6/11/17

El vademécum para ser ‘buenos confesores’



Un buen confesor debe aprovechar la ocasión para hacer del confesionario “un lugar de evangelización”
Lo ha dicho el Papa con motivo del curso sobre el fuero interno promovido por la Penitenciaría Apostólica.
El “discernimiento” entra en el confesionario. Con motivo del Curso anual sobre el fuero interno promovido a mediados de marzo por la Penitenciaría Apostólica en Roma, el Papa Francisco, al recibir en audiencia a los participantes, ha trazado un sintético pero apasionado vademécum para poder ser “buenos confesores”. Y una de las palabras más utilizadas en la reflexión que ha compartido con los sacerdotes ha sido precisamente “discernimiento”.
Para el Papa, el uso frecuente del confesionario es sin duda una práctica a redescubrir, porque es allí donde cada fiel puede encontrar “aquella indispensable medicina para nuestra alma que es la Misericordia divina”. Confesar, además, representa “una auténtica prioridad pastoral”, porque “el confesionario abierto” es signo del “corazón de Dios abierto”.
Los fieles, sin embargo, deben poder contar con la presencia de confesores maduros en su “paternidad”, capaces de dar “caridad pastoral” porque están constantemente cerca de Jesús en la oración. Y es en este recogimiento necesario y constante donde después quien administra el sacramento de la Reconciliación encuentra la capacidad de “comprender las heridas de los demás y sanarlas con el aceite de la misericordia”. La actitud debe ser humilde, “para que aparezca siempre claramente que el perdón es don gratuito y sobrenatural de Dios”.
Un buen confesor será, por tanto, “un hombre de discernimiento”, capaz de ponerse a la escucha de la voluntad de Dios a través del Espíritu y de servirle. Sólo por medio del discernimiento será posible, en efecto, distinguir las diversas situaciones en que se encuentra el penitente, después de haber educado convenientemente “la mirada y el corazón”, y acercarse así a las personas con “aquella delicadeza de ánimo tan necesaria ante quien nos abre el sagrario de su conciencia para recibir luz, paz y misericordia”.
Quien sí acerca al confesionario, es el razonamiento del Papa Francisco, “puede provenir de las más variadas disparate situaciones; podría tener también alteraciones espirituales”, por lo que según los casos hay que saber tener en cuenta “todas las circunstancias existenciales, eclesiales, naturales y sobrenaturales” y así dirigir bien el camino de estas personas. Aquí el Santo Padre hace después referencia a la sana colaboración con las ciencias humanas y al recurso, donde sea necesario, a los exorcistas para quien sufre de verdaderas alteraciones espirituales.
Un ministerio de confesor permeado por la oración y el discernimiento tendrá como resultado práctico −además de la curación espiritual del penitente− el de convertir el confesonario en “un verdadero lugar de evangelización”, precisamente porque habrá favorecido el encuentro más auténtico con “el Dios de la misericordia”. Evangelizar es también en un cierto sentido formar a las personas, después de haber valorado atentamente −y aquí vuelve el aspecto del discernimiento− qué es más útil y necesario “para el camino spiritual de aquel hermano o de aquella hermana”.

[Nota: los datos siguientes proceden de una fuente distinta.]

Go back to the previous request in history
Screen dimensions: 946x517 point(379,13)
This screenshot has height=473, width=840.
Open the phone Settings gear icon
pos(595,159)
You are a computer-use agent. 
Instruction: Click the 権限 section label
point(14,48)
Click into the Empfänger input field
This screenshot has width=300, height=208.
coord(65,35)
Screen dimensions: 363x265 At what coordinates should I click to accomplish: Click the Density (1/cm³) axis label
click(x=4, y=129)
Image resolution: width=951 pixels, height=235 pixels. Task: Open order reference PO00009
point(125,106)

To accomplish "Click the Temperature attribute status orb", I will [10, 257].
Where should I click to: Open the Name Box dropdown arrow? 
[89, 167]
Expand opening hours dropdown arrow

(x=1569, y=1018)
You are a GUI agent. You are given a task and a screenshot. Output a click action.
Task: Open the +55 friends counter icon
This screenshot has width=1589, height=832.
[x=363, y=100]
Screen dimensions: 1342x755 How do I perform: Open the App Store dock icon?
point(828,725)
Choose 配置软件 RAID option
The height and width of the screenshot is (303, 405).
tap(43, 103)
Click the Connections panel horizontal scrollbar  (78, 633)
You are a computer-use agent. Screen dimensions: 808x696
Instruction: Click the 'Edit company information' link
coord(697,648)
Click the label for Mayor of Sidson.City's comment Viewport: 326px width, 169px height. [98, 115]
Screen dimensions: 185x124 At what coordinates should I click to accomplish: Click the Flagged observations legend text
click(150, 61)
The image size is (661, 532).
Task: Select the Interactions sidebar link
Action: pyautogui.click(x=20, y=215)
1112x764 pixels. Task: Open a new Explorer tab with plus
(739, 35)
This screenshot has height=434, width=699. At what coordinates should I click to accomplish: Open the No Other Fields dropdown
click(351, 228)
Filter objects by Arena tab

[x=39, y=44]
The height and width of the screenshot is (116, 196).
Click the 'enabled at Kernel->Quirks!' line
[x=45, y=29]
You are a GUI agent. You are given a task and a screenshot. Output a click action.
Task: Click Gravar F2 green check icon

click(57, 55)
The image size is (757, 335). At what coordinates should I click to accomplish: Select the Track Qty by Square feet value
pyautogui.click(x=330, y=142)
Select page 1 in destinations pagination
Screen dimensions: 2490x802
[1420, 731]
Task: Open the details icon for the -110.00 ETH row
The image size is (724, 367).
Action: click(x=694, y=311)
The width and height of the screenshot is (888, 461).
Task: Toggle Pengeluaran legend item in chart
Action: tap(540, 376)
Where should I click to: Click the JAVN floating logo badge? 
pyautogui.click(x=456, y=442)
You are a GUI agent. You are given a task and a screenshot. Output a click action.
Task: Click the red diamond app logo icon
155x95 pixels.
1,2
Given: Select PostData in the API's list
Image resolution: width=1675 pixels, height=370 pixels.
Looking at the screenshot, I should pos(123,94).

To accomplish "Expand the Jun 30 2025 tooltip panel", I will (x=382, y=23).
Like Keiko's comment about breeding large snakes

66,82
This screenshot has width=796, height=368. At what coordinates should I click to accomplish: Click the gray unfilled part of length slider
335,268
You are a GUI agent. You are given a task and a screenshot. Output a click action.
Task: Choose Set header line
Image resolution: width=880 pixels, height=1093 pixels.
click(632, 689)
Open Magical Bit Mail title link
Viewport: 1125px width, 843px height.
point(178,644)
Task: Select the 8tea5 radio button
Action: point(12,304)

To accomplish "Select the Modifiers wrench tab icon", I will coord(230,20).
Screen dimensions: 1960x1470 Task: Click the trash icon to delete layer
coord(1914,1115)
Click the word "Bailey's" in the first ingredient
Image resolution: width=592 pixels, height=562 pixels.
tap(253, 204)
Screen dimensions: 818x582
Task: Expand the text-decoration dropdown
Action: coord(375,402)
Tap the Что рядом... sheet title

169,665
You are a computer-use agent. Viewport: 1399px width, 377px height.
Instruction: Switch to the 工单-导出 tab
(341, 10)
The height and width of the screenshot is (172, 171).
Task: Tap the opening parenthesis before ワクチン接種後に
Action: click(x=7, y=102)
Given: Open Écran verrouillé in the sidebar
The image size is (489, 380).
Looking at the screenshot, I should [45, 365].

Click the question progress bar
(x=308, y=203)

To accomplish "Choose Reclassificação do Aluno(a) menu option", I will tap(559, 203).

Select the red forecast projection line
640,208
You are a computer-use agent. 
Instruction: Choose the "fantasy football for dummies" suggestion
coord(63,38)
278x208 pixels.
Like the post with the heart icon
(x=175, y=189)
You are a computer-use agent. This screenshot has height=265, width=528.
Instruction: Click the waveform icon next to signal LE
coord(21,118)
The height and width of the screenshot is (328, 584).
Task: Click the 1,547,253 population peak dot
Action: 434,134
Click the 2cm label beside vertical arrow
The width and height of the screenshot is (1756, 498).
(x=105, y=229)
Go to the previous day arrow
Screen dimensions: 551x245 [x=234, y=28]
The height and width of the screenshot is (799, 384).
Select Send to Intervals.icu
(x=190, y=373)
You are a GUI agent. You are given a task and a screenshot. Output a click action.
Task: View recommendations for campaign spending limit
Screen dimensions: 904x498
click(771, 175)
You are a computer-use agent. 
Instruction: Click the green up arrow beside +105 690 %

La gran herencia del Jubileo

El Curso sobre Foro interno de la Penitenciaría Apostólica, que ha llegado a su 37 edición, este año no ha podido ignorar el Año jubilar extraordinario de la Misericordia concluido hace poco. Refiriéndose precisamente a este acontecimiento, el cardenal Mauro Piacenza, Penitenciario Mayor, ha recordado que “la primera gran herencia” reside en los centenares de miles y miles de “confesiones sacramentales, actos de conversión, obras de misericordia” que ha impulsado el Jubileo: un “verdadero tesoro espiritual”.
Reflexionando sobre esta herencia, ha subrayado tres posibles perspectivas pastorales que pueden orientar el camino de la Iglesia en este ámbito. Ante todo, una actitud decididamente “misionera”, que lleva al encuentro con el otro y al deseo de acompañarle en su camino de conversión; una buena “formación” de quien acompaña, para que “la misericordia no sea una palabra vacía ni una experiencia sentimental”; y finalmente una renovada “fidelidad”, que ha de verse traducida en “relación entre fe y obras”.